## [Required task]
From the book review below, reproduce word for word the passage that runs from "This is the first" to "of the book.".

## Start Text to read

# No Holding Back: Operation Totalize Normandy, August 1944 (Book Reveiw)



## 3rd Herd (14 Mar 2007)

This is the first book in which I have immediately gone to the appendix to read it first and then read it again. The appendix in particular concerns the demise of vaunted German tank ace Micheal Whittman. Alluding to the great debate over who killed the Red Baron the author Brian A Reid has complied an excellent study of the circumstances surrounding Whittmans death. It is a masterful work comparing unit positions, vehicle capabilities, battle sense to debunk many of the common beliefs of Whittmans demise. Reid, gives credit to the Sherbrooke Fusiliers based on the most likely conclusion. After reading through the evidence amassed although as the author indicates it will be never known this is the best subject case   on the matter.

Now to the rest of the book.

There are many on this site that will enjoy this book for different aspects. The diagrams contained are incredible, something for me that takes a little time in getting used to. Normally you do not see a diagram let alone a picture in a work by a military historian. Most of the time I already know about the vehicle in question but having the elevation for example of the main gun enclosed in the diagram clarifies points the author is making. It additionally has one of the best descriptions of the RAM OP variant found on toady's market.

Everyone has heard of the "Lucky bullet" or "Golden BB" and in this case the firer was German. Had not this bullet been fired than chances the Falsie Gap would have never occurred. The bullet found the right CO at the right time and an advance/break out was stalled. This required a plan instead of a Patton like dash. Thus the author takes the reader on a guide through the formation of the Canadian Army after World war One to preinvasion of Normandy.

## End Text to read
## Start Information shown

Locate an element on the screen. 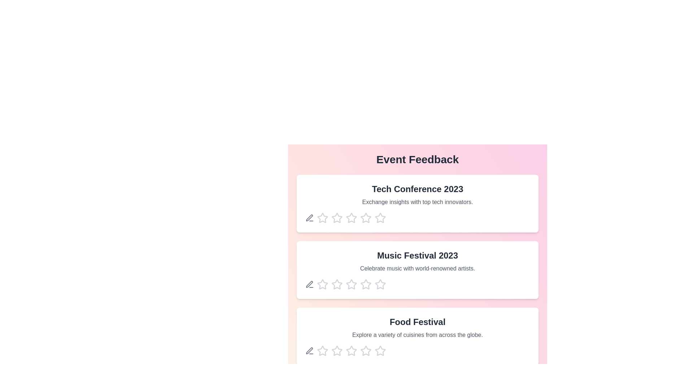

## End Information shown

## [Answer to this exercise]
This is the first book in which I have immediately gone to the appendix to read it first and then read it again. The appendix in particular concerns the demise of vaunted German tank ace Micheal Whittman. Alluding to the great debate over who killed the Red Baron the author Brian A Reid has complied an excellent study of the circumstances surrounding Whittmans death. It is a masterful work comparing unit positions, vehicle capabilities, battle sense to debunk many of the common beliefs of Whittmans demise. Reid, gives credit to the Sherbrooke Fusiliers based on the most likely conclusion. After reading through the evidence amassed although as the author indicates it will be never known this is the best subject case   on the matter.

Now to the rest of the book.